To date Britain has regarded the bloody conflict as “not one for us”
BY MARCUS MANUEL
There is increasing evidence of widespread killings in
the Central African Republic. The BBC World Service reported live from a convoy
seeking to save the lives of a few. Thanks to the African Union peacekeepers
the convoy of mainly Muslims successfully negotiated its way through multiple
impromptu checkpoints controlled by self-defence Christian militias. But the
risks are great. When a young man fell from a lorry a mob quickly surrounded
him, hacking him to death in minutes.
As the new interim President seeks to lead the country
out of conflict she is having to deal with the
downward spiral of violence that has gripped CAR. The UN High
Commissioner for Refugees describes the situation as a “humanitarian catastrophe of
unspeakable proportions. Massive ethno-religious cleansing is continuing.”
The UN Secretary General has called on the international community to deploy
more troops within a matter of weeks, recognising that a UN peacekeeping force
– even if approved by the Security Council – will take six months to be
deployed.
Why is it taking so long to mobilise these urgently
needed troops?
International experts will cite complicated international
law and regional politics. But as in Rwanda in 1990s the fundamental reason is
fear.
Fear of failure is understandable. Syrian peace
negotiations have just failed. In the 1990s it was the failure of US Marines in
Somalia – immortalised by the film Black Hawk Down – that was fresh in
everyone’s mind. But set against these failures there have also been successes such as UK
achieved in Sierra Leone.
And, after a slow start, the NATO intervention in Bosnia saved many lives.

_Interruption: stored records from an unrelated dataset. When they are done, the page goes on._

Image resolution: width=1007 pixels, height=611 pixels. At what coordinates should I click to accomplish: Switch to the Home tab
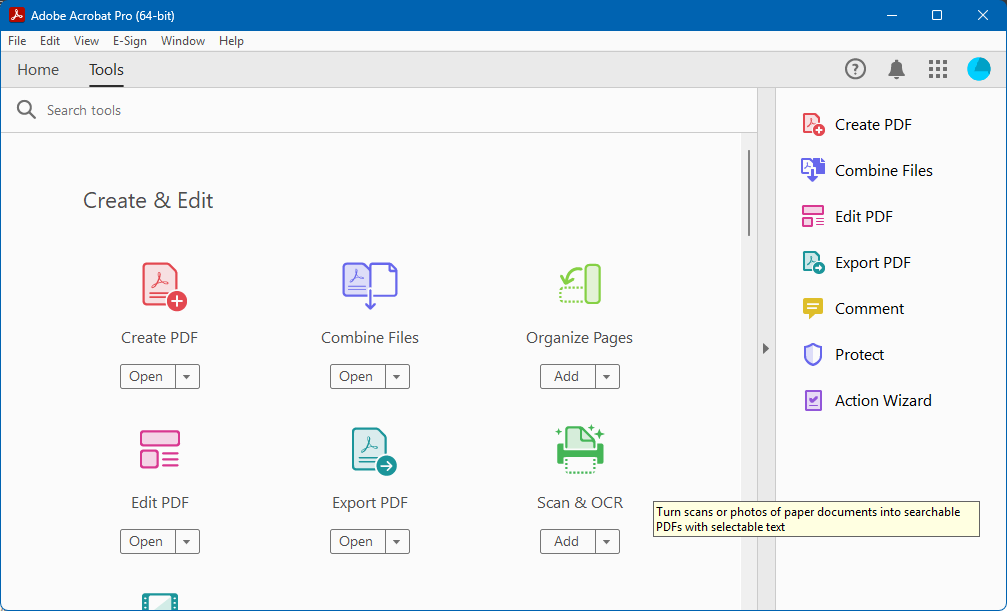[37, 70]
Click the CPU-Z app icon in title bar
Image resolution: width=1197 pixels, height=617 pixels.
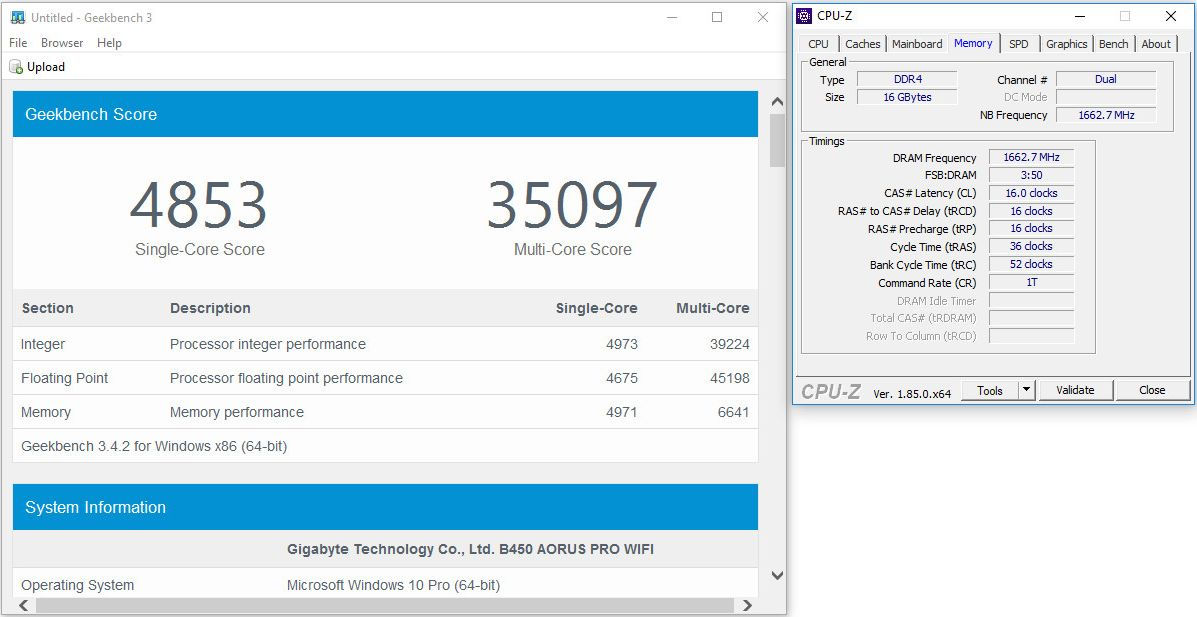[804, 16]
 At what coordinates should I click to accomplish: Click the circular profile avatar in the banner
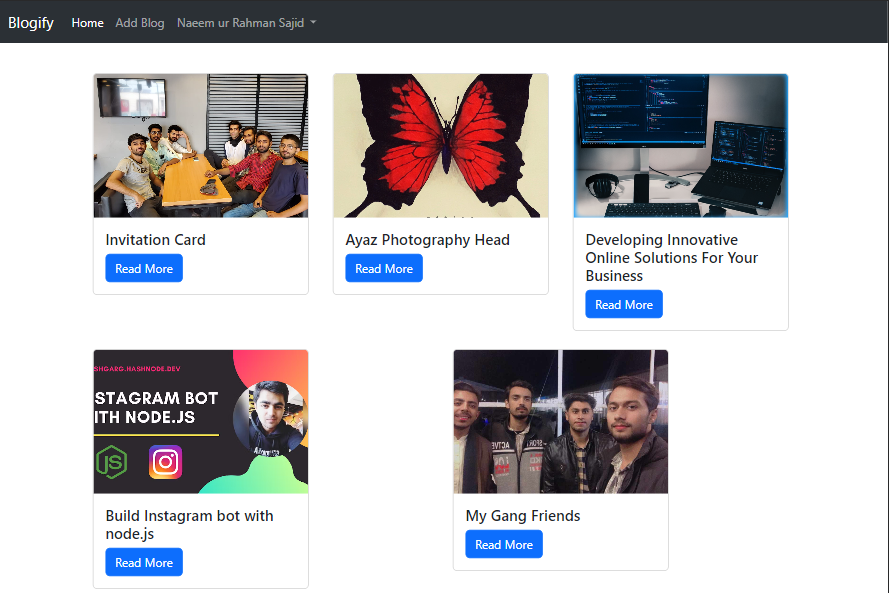[x=267, y=417]
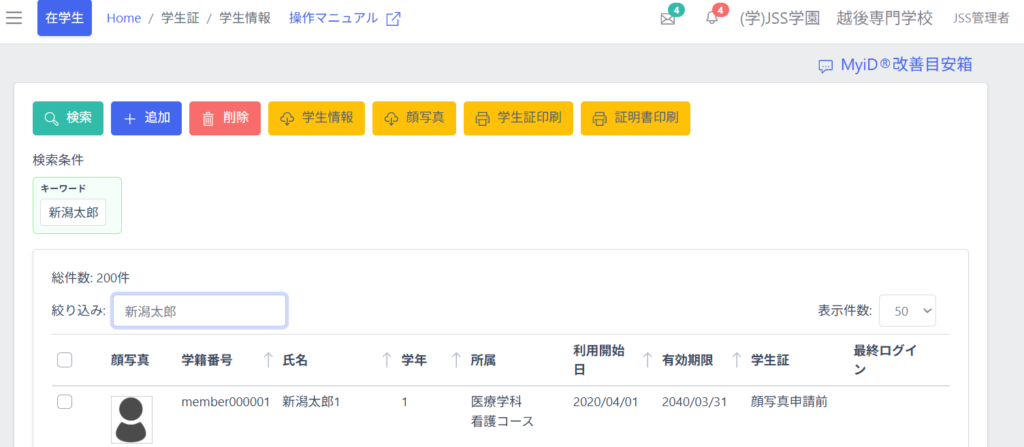Focus the 絞り込み filter input field
1024x447 pixels.
click(199, 311)
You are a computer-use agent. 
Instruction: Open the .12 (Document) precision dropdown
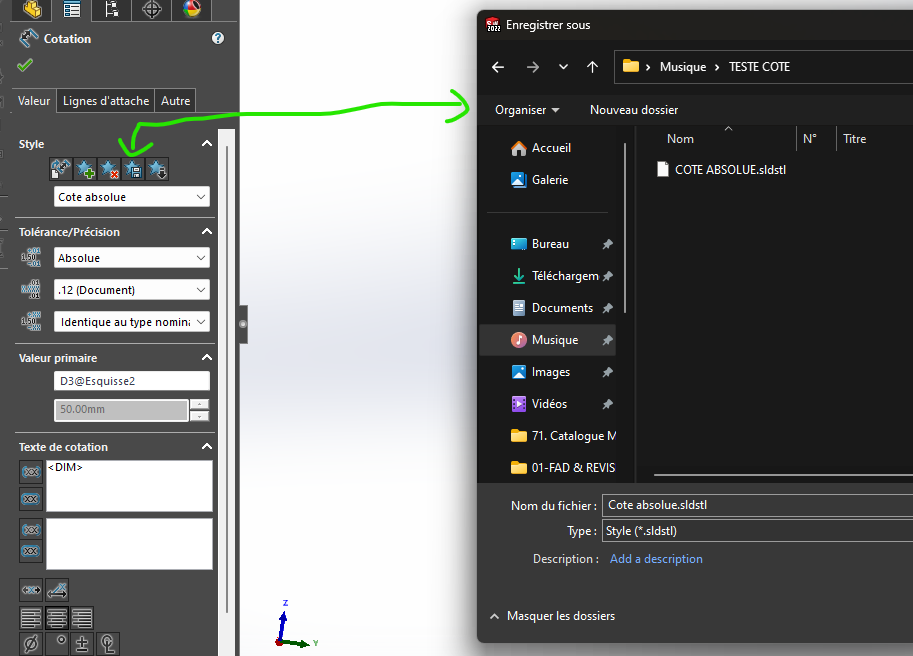(x=132, y=290)
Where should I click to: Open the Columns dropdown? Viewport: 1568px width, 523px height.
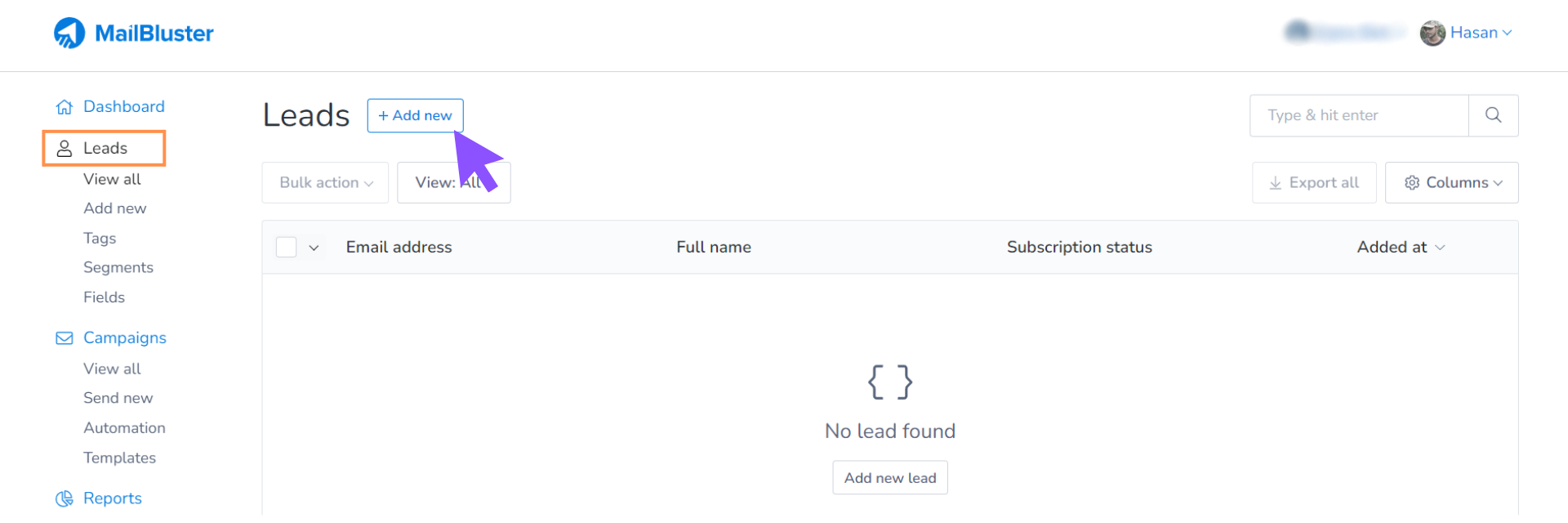(1451, 182)
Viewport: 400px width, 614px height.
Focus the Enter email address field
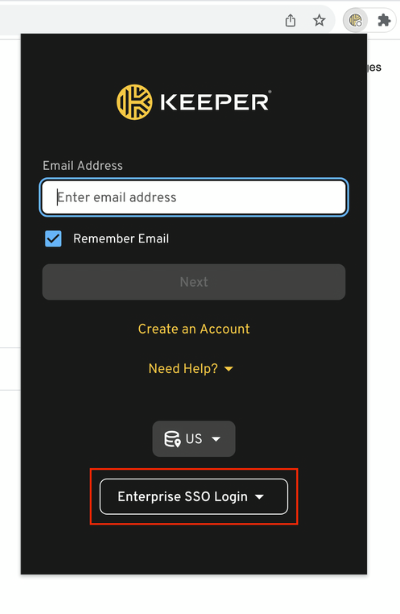click(194, 197)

Fear of the cost remains the final killer. As aid budgets
are cut around the world, this not the time to be rattling the tin with a large
and uncertain price-tag. The cost of a 10 to 20,000 force will be of the order
of $1 billion a year – one per cent of donors’ aid budgets and 0.1 per cent of
donors’ military spend.
But if the cost of action is expensive, the cost of inaction will
be even greater.
Development agencies know that if this crisis is not
solved soon a much more expensive humanitarian crisis looms. Twenty years ago
CAR soldiers were about to riot because their wages hadn’t been paid. One donor
desperately tried to raise $10 million needed to bridge the gap. When the money
wasn’t forthcoming, soldiers torched the capital. Donors spent $100 million in
emergency humanitarian assistance to pay for reconstruction.
This time the cost of the humanitarian crisis will be
much higher. The killings are causing the vital trade flows of food and seeds
to seize up. In a few months the rains will come, much of the country will
become impassable, and it will be too late to plant crops. And so inevitably
will come a food emergency.
To date the UK has regarded CAR as “not one for us”. But
we also have a long and proud tradition of being one of the most generous
contributors to humanitarian appeals. And we have unique expertise in peace
making and peacekeeping.
So what should the UK do?
First we should offer to help the French. The UK is about
to share a French aircraft carrier. A good place to start to learn how to work
together to great effect would be to work together in the Central African
Republic.
Second, the UK should lead on the issue of funding of
troops from other countries. We need to signal our readiness to fund other
countries that are willing and able to send troops.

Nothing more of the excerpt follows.